As a proud Barrovian (yes people from Barrow-in-Furness have their own ‘nickname’) I was so excited to read William Thacker’s latest novel. As soon as I read the snippet in the blurb I knew this was a book I was going to enjoy. I was not disappointed in the slightest.
Lingua Franca focuses on the CEO of the company Lingua Franca whose ambition is to rename every UK town with the company names that sponsor them. I found this aspect interesting and trying to work out where town’s they’d already renamed, for example the company office is in Stella Artois, kept me on my toes. Where possibly could Stella Artois be? What about the town called Redbull? The CEO, Miles Platting (whose name I found equally interesting as it’s an inner city district in my university city, Manchester) sees himself as a language enthusiast. He believes language can be constructed, deconstructed, moulded for a purpose. We discover during the novel that he was an English teacher and his ex-wife, who he shares a wonderfully confusing relationship with, still lectures on English and its language. Miles and Kendal live in Stella Artois and their living situation is quite different. Miles lives in a gated community, with placed security guards on the entrances to the street. It is implied heavily that he lives there because he is scared for his life. Lingua Franca is hated and Miles, as the CEO, is doubly hated.
The story comes to life with the suicide of a Lingua Franca salesman. A salesman who is very good at his job but lives a depressingly normal life, according to Miles. The suicide of Eden seems to shift something within Miles. He becomes disillusioned with the company, with the aspects of language he is creating. However he can’t seem to stop. He ploughs on with the latest conquest, the renaming of Barrow-in-Furness.
This is where the story started to excite me even more than it already had done. The Lingua Franca team travels to Barrow-in-Furness and the descriptions of our town fascinated me.
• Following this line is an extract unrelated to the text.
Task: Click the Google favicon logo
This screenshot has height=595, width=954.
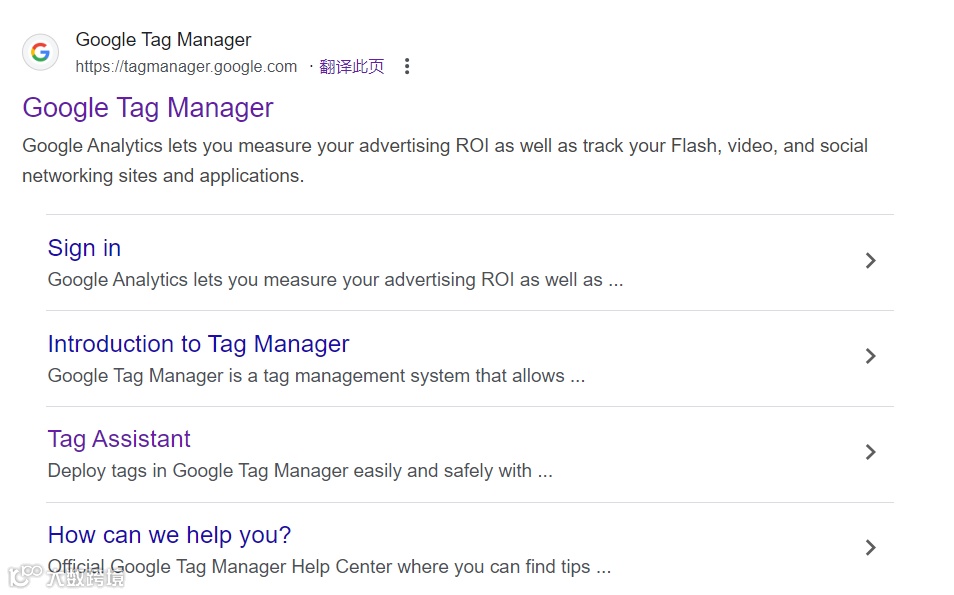Action: tap(40, 52)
It’s painted in a grim light focusing on how the sponsorship from Birdseye will improve it immensely. I wasn’t offended by the way Thacker describes the town and the population. It was refreshingly honest. I love it when my town is mentioned, be it on the news for example. So reading a book that focuses more than half of it in my town was right up my alley. Miles is writing the story of the Lingua Franca journey and time in Barrow-in-Furness from a hospital bed in our local hospital. He is made to be silent, as the population of Barrow has become silent in rebellion to the hijack of the language Lingua Franca has committed.
Lingua Franca I thought was a masterpiece. It was wrote so beautifully, exploring language and it’s uses. I can’t reveal the whole story, as I’m sure you understand, but this is a book I’ve recommended to all my friend in Barrow. “You must read it! See how he attempts our accent!” The way Miles and Kendal’s relationship is portrayed made me hope so much for a happy ending. I was hoping for Miles to have an epiphany about Lingua Franca. Does he? You’ll have to read it to find out!
Lingua Franca by the vastly talented William Thacker is available from 16th May 2016 from the publishers Legend Press.